- Text block
──────
The problem is that ZCTA from census and ZIP are not a perfect match. ZCTA is only high population 

In another example, I created a notebook pulling census population ZIP codes, then finding the state average ZIP population to impute missing values: https://github.com/thedanindanger/yaads-examples/tree/main/ColabIntro 

However, there is likely a much better solution. First I will try a hierarchical outer join*, then I will try a nearest neighbor imputation given the cartesian distance between ZIP code centroid locations.

*Note: I made this term up as far as I know, the explanation is at the end.

#Connect to BigQuery


In [None]:
from google.colab import auth
auth.authenticate_user()
print('Authenticated')

Authenticated


In [None]:
##@title GCP Project Name
project_id = "" #@param {type:"string"}
%load_ext google.colab.data_table

In [None]:
%%bigquery --project $project_id zip_pop_df
SELECT 
  --Forces leading zeros, e.g. ZIP 34 would first concat to 0000034,
  --  Then the right five are 00034
  right(concat('00000' ,cast(zipcode as string)),5) as zip_5, 
  sum(population) as population 
 FROM `bigquery-public-data.census_bureau_usa.population_by_zip_2010` 
 GROUP BY 1

#Explore missing values
Now we have the same set of ZIPs as our previous example.

Let's see how many ZIPs we are missing.

In [None]:
missing_zips = zip_pop_df[zip_pop_df['population'].isnull()]

In [None]:
missing_zips

Unnamed: 0,zip_5,population


Do you see the problem? We don't know which ZIPs are missing because we have nothing to compare them against.

In the previous example, there were a theorectical list of customers. 

I do have a list of ZIP codes which I need to assign population; however, I will be aggregating the population by DMA, which is a proprietary aggregation measure and one I am not at liberty to disclose. Therefore, I will only include the list of ZIPs I need.



In [None]:
import pandas as pd

zip_url = 'https://raw.githubusercontent.com/thedanindanger/yaads-examples/main/zipCodeImpute/target_zips.csv'

target_zips = pd.read_csv(zip_url)

In [None]:
target_zips.head()

Unnamed: 0,Zip
0,79699
1,79698
2,79697
3,79606
4,79605


In [None]:
#zero padding or zero filling. Adds up to 5 zero as first digits. Example: 00313  instead of 313
zip_pop_df['zip_5'] = zip_pop_df['zip_5'].str.zfill(5)

#target_zips read as integer, so first convert to string
target_zips['Zip'] = target_zips['Zip'].astype(str).str.zfill(5)
──────
- Material provided

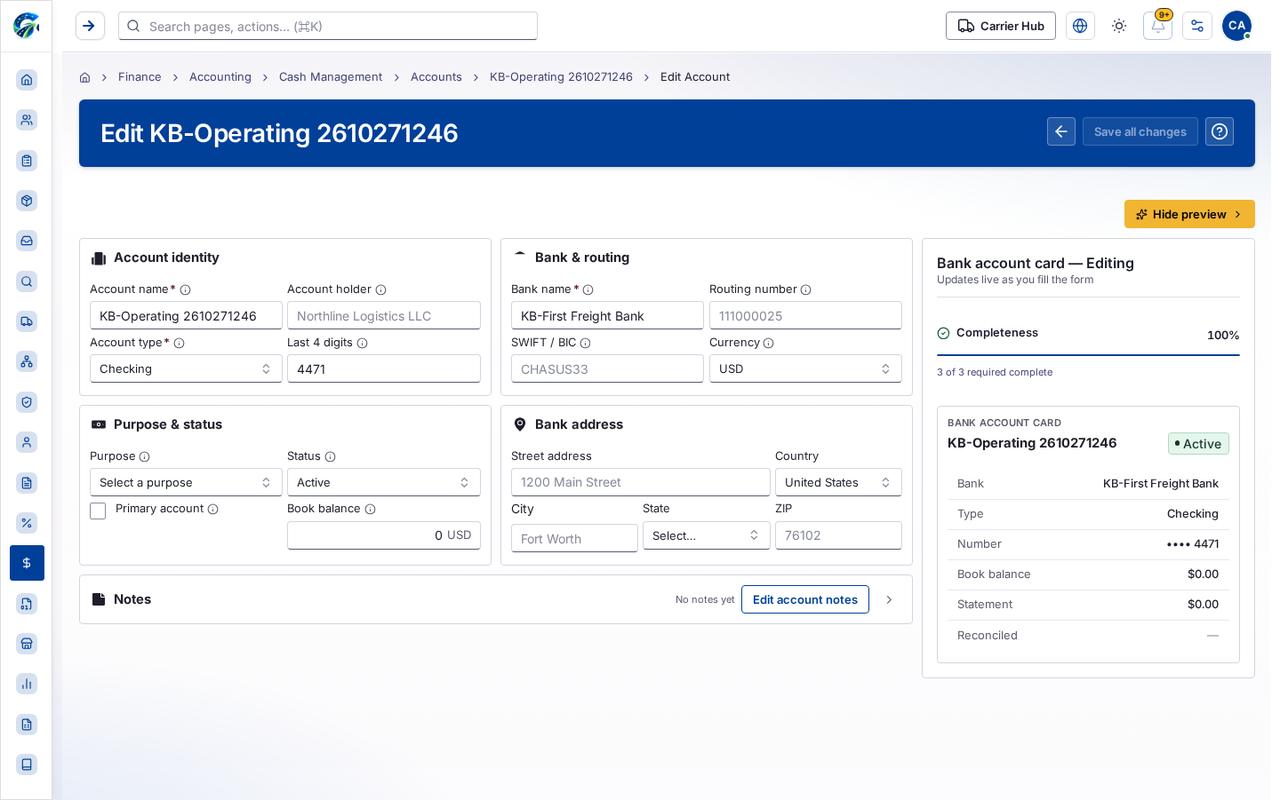Open the State select dropdown

pyautogui.click(x=706, y=536)
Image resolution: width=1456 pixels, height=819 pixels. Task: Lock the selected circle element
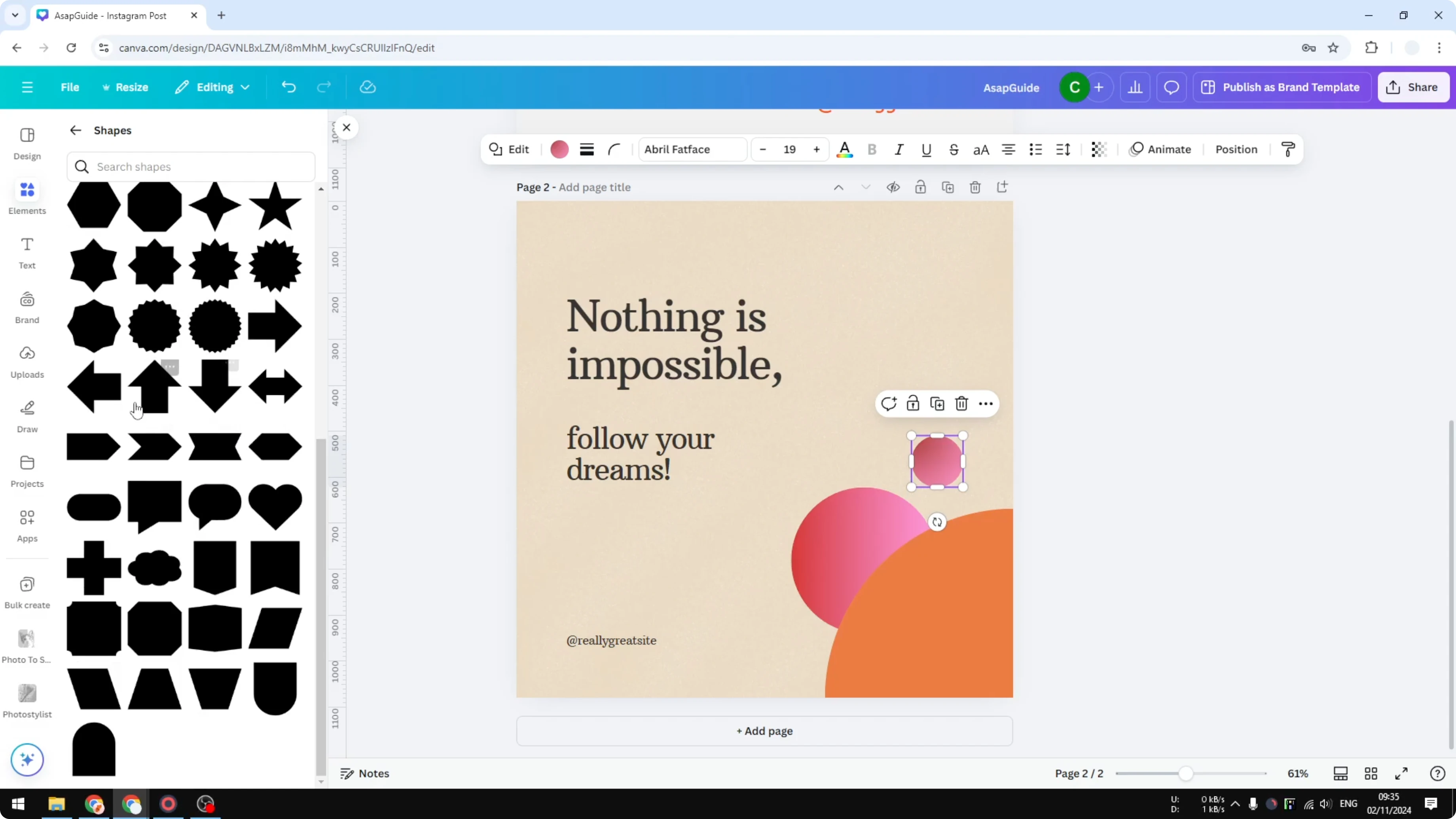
──────
Reproduce, word for word, everything in the ZIP code notebook text from "However, there is" down to "at the end.".

- The response
However, there is likely a much better solution. First I will try a hierarchical outer join*, then I will try a nearest neighbor imputation given the cartesian distance between ZIP code centroid locations.

*Note: I made this term up as far as I know, the explanation is at the end.